STORED DATA
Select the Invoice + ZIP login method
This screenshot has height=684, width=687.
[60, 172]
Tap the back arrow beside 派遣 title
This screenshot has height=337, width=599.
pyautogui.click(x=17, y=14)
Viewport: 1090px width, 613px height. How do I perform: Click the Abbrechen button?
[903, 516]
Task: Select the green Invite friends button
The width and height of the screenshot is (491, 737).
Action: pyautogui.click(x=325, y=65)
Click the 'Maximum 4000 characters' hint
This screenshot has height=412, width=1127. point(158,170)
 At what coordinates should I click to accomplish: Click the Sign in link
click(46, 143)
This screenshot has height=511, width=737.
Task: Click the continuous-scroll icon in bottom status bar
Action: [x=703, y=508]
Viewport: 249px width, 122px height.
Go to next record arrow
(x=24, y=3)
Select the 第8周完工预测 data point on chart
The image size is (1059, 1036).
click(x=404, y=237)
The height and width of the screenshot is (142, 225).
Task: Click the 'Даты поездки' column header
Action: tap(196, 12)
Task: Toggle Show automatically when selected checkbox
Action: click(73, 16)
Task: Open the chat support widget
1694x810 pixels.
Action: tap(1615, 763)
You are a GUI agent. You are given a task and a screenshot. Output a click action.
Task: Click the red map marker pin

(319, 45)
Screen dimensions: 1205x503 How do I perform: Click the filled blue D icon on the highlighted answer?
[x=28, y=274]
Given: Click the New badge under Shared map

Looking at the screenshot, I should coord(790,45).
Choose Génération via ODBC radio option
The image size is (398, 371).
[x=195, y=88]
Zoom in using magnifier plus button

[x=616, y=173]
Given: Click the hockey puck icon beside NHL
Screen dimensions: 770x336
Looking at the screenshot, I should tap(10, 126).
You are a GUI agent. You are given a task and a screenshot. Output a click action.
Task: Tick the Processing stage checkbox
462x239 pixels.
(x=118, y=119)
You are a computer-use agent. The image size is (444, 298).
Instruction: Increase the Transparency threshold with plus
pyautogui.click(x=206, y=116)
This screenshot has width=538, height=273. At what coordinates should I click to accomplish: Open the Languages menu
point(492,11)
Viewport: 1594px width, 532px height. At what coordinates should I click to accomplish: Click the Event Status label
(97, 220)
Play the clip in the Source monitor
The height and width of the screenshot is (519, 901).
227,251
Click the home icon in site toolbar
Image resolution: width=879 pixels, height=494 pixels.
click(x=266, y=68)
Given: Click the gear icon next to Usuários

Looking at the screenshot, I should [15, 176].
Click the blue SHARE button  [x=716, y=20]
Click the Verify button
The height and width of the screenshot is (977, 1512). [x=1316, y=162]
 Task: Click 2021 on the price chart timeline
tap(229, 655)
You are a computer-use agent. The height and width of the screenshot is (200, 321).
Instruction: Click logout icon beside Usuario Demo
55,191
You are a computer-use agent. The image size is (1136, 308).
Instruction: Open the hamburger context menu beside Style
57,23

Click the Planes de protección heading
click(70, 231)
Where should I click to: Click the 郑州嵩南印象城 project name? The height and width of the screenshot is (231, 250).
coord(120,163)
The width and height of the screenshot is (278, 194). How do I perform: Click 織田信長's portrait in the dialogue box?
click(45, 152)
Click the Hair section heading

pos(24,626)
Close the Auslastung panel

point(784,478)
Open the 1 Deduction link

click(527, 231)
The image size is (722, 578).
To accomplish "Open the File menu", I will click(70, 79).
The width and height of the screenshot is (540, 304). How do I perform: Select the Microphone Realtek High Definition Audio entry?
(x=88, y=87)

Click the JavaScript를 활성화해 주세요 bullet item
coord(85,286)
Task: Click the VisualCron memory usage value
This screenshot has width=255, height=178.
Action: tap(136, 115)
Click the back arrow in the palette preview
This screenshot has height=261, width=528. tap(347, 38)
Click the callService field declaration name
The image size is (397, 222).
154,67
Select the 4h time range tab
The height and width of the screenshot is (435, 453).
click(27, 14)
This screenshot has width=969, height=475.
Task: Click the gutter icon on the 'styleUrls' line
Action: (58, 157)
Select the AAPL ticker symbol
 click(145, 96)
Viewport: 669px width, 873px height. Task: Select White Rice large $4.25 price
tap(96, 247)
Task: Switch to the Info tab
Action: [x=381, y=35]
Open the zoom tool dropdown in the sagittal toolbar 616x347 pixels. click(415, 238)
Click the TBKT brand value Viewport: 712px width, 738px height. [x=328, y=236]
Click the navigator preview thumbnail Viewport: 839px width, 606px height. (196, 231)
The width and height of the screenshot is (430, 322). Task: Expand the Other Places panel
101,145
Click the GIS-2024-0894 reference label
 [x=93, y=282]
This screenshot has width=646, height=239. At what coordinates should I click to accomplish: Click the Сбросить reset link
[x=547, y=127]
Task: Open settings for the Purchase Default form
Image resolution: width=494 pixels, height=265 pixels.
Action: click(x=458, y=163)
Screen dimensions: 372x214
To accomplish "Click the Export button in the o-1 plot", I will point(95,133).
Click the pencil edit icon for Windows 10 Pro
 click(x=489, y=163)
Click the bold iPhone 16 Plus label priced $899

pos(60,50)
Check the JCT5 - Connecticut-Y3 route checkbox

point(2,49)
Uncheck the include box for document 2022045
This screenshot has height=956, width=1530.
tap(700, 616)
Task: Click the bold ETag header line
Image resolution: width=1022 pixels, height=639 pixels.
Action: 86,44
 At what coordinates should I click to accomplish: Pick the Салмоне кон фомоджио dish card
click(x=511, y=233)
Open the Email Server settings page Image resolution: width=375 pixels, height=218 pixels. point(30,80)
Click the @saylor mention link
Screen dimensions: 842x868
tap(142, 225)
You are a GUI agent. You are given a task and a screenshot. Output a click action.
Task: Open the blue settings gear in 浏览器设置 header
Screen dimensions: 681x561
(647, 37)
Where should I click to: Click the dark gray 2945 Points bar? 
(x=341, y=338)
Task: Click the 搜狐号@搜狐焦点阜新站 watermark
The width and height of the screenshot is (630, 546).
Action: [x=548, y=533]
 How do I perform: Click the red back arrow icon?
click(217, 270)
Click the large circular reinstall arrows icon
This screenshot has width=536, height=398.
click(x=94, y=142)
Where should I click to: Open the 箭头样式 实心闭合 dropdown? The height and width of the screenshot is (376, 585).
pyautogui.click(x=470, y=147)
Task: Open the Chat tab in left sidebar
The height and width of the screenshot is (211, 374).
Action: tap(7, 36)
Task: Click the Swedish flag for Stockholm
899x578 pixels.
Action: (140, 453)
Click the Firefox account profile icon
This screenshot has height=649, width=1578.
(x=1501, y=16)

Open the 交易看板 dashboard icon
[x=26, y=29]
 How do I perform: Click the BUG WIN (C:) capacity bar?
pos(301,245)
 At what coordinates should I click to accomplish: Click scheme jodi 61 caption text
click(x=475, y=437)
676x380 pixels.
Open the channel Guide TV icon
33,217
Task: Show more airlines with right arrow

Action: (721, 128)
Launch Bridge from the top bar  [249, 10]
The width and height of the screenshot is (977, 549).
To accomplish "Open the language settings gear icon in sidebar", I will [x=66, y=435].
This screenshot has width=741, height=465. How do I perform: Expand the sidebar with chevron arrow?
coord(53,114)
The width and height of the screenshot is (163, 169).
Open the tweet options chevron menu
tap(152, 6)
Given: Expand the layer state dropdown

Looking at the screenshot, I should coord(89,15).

WORK INSTRUCTIONS
Copy out the entire listing above exactly.

RESPONSE AREA
Select the Invoice + ZIP login method
This screenshot has height=684, width=687.
[60, 172]
Tap the back arrow beside 派遣 title
This screenshot has height=337, width=599.
pyautogui.click(x=17, y=14)
Viewport: 1090px width, 613px height. How do I perform: Click the Abbrechen button?
[903, 516]
Task: Select the green Invite friends button
The width and height of the screenshot is (491, 737).
Action: pyautogui.click(x=325, y=65)
Click the 'Maximum 4000 characters' hint
This screenshot has height=412, width=1127. point(158,170)
 At what coordinates should I click to accomplish: Click the Sign in link
click(46, 143)
This screenshot has height=511, width=737.
Task: Click the continuous-scroll icon in bottom status bar
Action: [x=703, y=508]
Viewport: 249px width, 122px height.
Go to next record arrow
(x=24, y=3)
Select the 第8周完工预测 data point on chart
The image size is (1059, 1036).
click(x=404, y=237)
The height and width of the screenshot is (142, 225).
Task: Click the 'Даты поездки' column header
Action: tap(196, 12)
Task: Toggle Show automatically when selected checkbox
Action: click(73, 16)
Task: Open the chat support widget
1694x810 pixels.
Action: tap(1615, 763)
You are a GUI agent. You are given a task and a screenshot. Output a click action.
Task: Click the red map marker pin

(319, 45)
Screen dimensions: 1205x503 How do I perform: Click the filled blue D icon on the highlighted answer?
[x=28, y=274]
Given: Click the New badge under Shared map

Looking at the screenshot, I should coord(790,45).
Choose Génération via ODBC radio option
The image size is (398, 371).
[x=195, y=88]
Zoom in using magnifier plus button

[x=616, y=173]
Given: Click the hockey puck icon beside NHL
Screen dimensions: 770x336
Looking at the screenshot, I should tap(10, 126).
You are a GUI agent. You are given a task and a screenshot. Output a click action.
Task: Tick the Processing stage checkbox
462x239 pixels.
(x=118, y=119)
You are a computer-use agent. The image size is (444, 298).
Instruction: Increase the Transparency threshold with plus
pyautogui.click(x=206, y=116)
This screenshot has width=538, height=273. At what coordinates should I click to accomplish: Open the Languages menu
point(492,11)
Viewport: 1594px width, 532px height. At what coordinates should I click to accomplish: Click the Event Status label
(97, 220)
Play the clip in the Source monitor
The height and width of the screenshot is (519, 901).
227,251
Click the home icon in site toolbar
Image resolution: width=879 pixels, height=494 pixels.
click(x=266, y=68)
Given: Click the gear icon next to Usuários

Looking at the screenshot, I should [15, 176].
Click the blue SHARE button  [x=716, y=20]
Click the Verify button
The height and width of the screenshot is (977, 1512). [x=1316, y=162]
 Task: Click 2021 on the price chart timeline
tap(229, 655)
You are a computer-use agent. The height and width of the screenshot is (200, 321).
Instruction: Click logout icon beside Usuario Demo
55,191
You are a computer-use agent. The image size is (1136, 308).
Instruction: Open the hamburger context menu beside Style
57,23

Click the Planes de protección heading
click(70, 231)
Where should I click to: Click the 郑州嵩南印象城 project name? The height and width of the screenshot is (231, 250).
coord(120,163)
The width and height of the screenshot is (278, 194). How do I perform: Click 織田信長's portrait in the dialogue box?
click(45, 152)
Click the Hair section heading

pos(24,626)
Close the Auslastung panel

point(784,478)
Open the 1 Deduction link

click(527, 231)
The image size is (722, 578).
To accomplish "Open the File menu", I will click(70, 79).
The width and height of the screenshot is (540, 304). How do I perform: Select the Microphone Realtek High Definition Audio entry?
(x=88, y=87)

Click the JavaScript를 활성화해 주세요 bullet item
coord(85,286)
Task: Click the VisualCron memory usage value
This screenshot has width=255, height=178.
Action: tap(136, 115)
Click the back arrow in the palette preview
This screenshot has height=261, width=528. tap(347, 38)
Click the callService field declaration name
The image size is (397, 222).
154,67
Select the 4h time range tab
The height and width of the screenshot is (435, 453).
click(27, 14)
This screenshot has width=969, height=475.
Task: Click the gutter icon on the 'styleUrls' line
Action: (58, 157)
Select the AAPL ticker symbol
 click(145, 96)
Viewport: 669px width, 873px height. Task: Select White Rice large $4.25 price
tap(96, 247)
Task: Switch to the Info tab
Action: [x=381, y=35]
Open the zoom tool dropdown in the sagittal toolbar 616x347 pixels. click(415, 238)
Click the TBKT brand value Viewport: 712px width, 738px height. [x=328, y=236]
Click the navigator preview thumbnail Viewport: 839px width, 606px height. (196, 231)
The width and height of the screenshot is (430, 322). Task: Expand the Other Places panel
101,145
Click the GIS-2024-0894 reference label
 [x=93, y=282]
This screenshot has width=646, height=239. At what coordinates should I click to accomplish: Click the Сбросить reset link
[x=547, y=127]
Task: Open settings for the Purchase Default form
Image resolution: width=494 pixels, height=265 pixels.
Action: click(x=458, y=163)
Screen dimensions: 372x214
To accomplish "Click the Export button in the o-1 plot", I will point(95,133).
Click the pencil edit icon for Windows 10 Pro
 click(x=489, y=163)
Click the bold iPhone 16 Plus label priced $899

pos(60,50)
Check the JCT5 - Connecticut-Y3 route checkbox

point(2,49)
Uncheck the include box for document 2022045
This screenshot has height=956, width=1530.
tap(700, 616)
Task: Click the bold ETag header line
Image resolution: width=1022 pixels, height=639 pixels.
Action: 86,44
 At what coordinates should I click to accomplish: Pick the Салмоне кон фомоджио dish card
click(x=511, y=233)
Open the Email Server settings page Image resolution: width=375 pixels, height=218 pixels. point(30,80)
Click the @saylor mention link
Screen dimensions: 842x868
tap(142, 225)
You are a GUI agent. You are given a task and a screenshot. Output a click action.
Task: Open the blue settings gear in 浏览器设置 header
Screen dimensions: 681x561
(647, 37)
Where should I click to: Click the dark gray 2945 Points bar? 
(x=341, y=338)
Task: Click the 搜狐号@搜狐焦点阜新站 watermark
The width and height of the screenshot is (630, 546).
Action: [x=548, y=533]
 How do I perform: Click the red back arrow icon?
click(217, 270)
Click the large circular reinstall arrows icon
This screenshot has width=536, height=398.
click(x=94, y=142)
Where should I click to: Open the 箭头样式 实心闭合 dropdown? The height and width of the screenshot is (376, 585).
pyautogui.click(x=470, y=147)
Task: Open the Chat tab in left sidebar
The height and width of the screenshot is (211, 374).
Action: tap(7, 36)
Task: Click the Swedish flag for Stockholm
899x578 pixels.
Action: (140, 453)
Click the Firefox account profile icon
This screenshot has height=649, width=1578.
(x=1501, y=16)

Open the 交易看板 dashboard icon
[x=26, y=29]
 How do I perform: Click the BUG WIN (C:) capacity bar?
pos(301,245)
 At what coordinates should I click to accomplish: Click scheme jodi 61 caption text
click(x=475, y=437)
676x380 pixels.
Open the channel Guide TV icon
33,217
Task: Show more airlines with right arrow

Action: (721, 128)
Launch Bridge from the top bar  [249, 10]
The width and height of the screenshot is (977, 549).
To accomplish "Open the language settings gear icon in sidebar", I will [x=66, y=435].
This screenshot has width=741, height=465. How do I perform: Expand the sidebar with chevron arrow?
coord(53,114)
The width and height of the screenshot is (163, 169).
Open the tweet options chevron menu
tap(152, 6)
Given: Expand the layer state dropdown

Looking at the screenshot, I should coord(89,15).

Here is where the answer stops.